Friday, Oct. 09, 1964

Hormones for Fertility

Fertility clinics across the U.S. were swamped last week with anxious pleas for "that new drug that makes twins or quads." The furor was touched off by the disclosure that at Columbia-Presbyterian Medical Center a New York City woman who had been barren for six years had borne quadruplets after treatment with a new hormone preparation. The drug has not only promoted fertility in many of the cases in which it has been tried, but has also increased the likelihood of multiple births. Of 21 women treated at Columbia, 15 became pregnant, and the seven completed pregnancies have produced three single babies, three sets of twins, and Mrs. Martin Brecker's quads.

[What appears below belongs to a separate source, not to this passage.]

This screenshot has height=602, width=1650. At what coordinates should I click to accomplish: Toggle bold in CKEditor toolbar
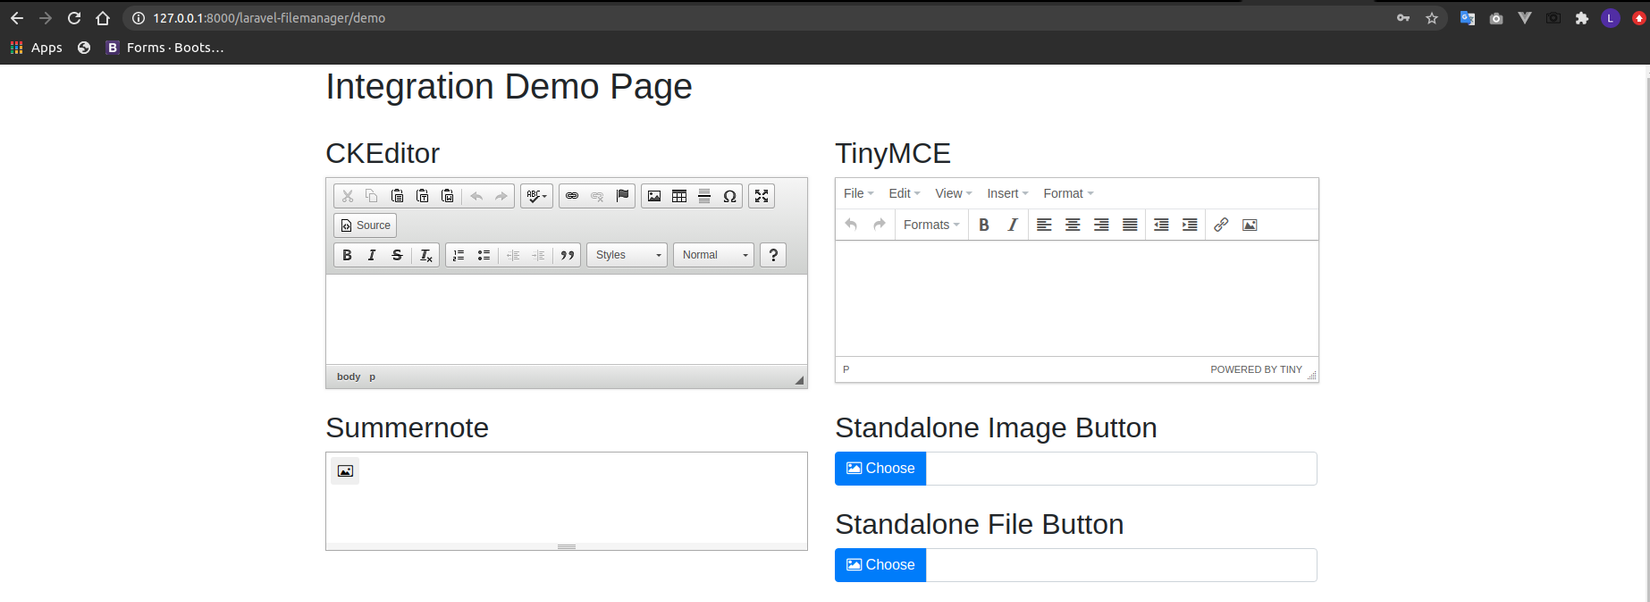pyautogui.click(x=347, y=255)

There are, in fact, two such drugs now under investigation by U.S. fertility researchers. Both are scarce and forbiddingly expensive. But both are of great interest to the small percentage of women who are infertile because they do not ovulate -- whose ovaries do not release an ovum, ready for fertilization, once every month, as do the ovaries of normal women.

For such cases of sterility, Swedish researchers headed by Uppsala's Dr. Carl Gemzell have devised injections of gonad-stimulating hormones extracted from pituitary glands obtained at autopsy. In many cases, ten to 15 days of injections over a month or two induced ovulation, and the women bore one or more normal babies. In Sweden there were two sets of quads. While the Swedish research was progressing, an Italian endocrinologist, Dr. Pietro Donini, began extracting gonad-stimulating hormones from the urine of women who had passed the menopause. It takes three gallons of urine to produce enough of the extract, called Pergonal, for one injection.

Both the Swedish and Italian preparations are indeed promising for eventual cure of infertility in a small proportion of women. The Swedish extract has even been shown to restore fertility in a man who had lost it because of an operation for pituitary cancer. But there is some danger that the injections may promote the growth of ovarian cysts, and have other harmful side effects. Nobody is preparing the pituitary extract for general use. Cutter Laboratories of Berkeley, Calif., has sole rights to make and market Pergonal in the U.S., but it will take the FDA months or years to decide whether the drug should be cleared for general use. Meanwhile, the fertility research centers are booked solid for all available supplies, and they cannot take care of any more patients.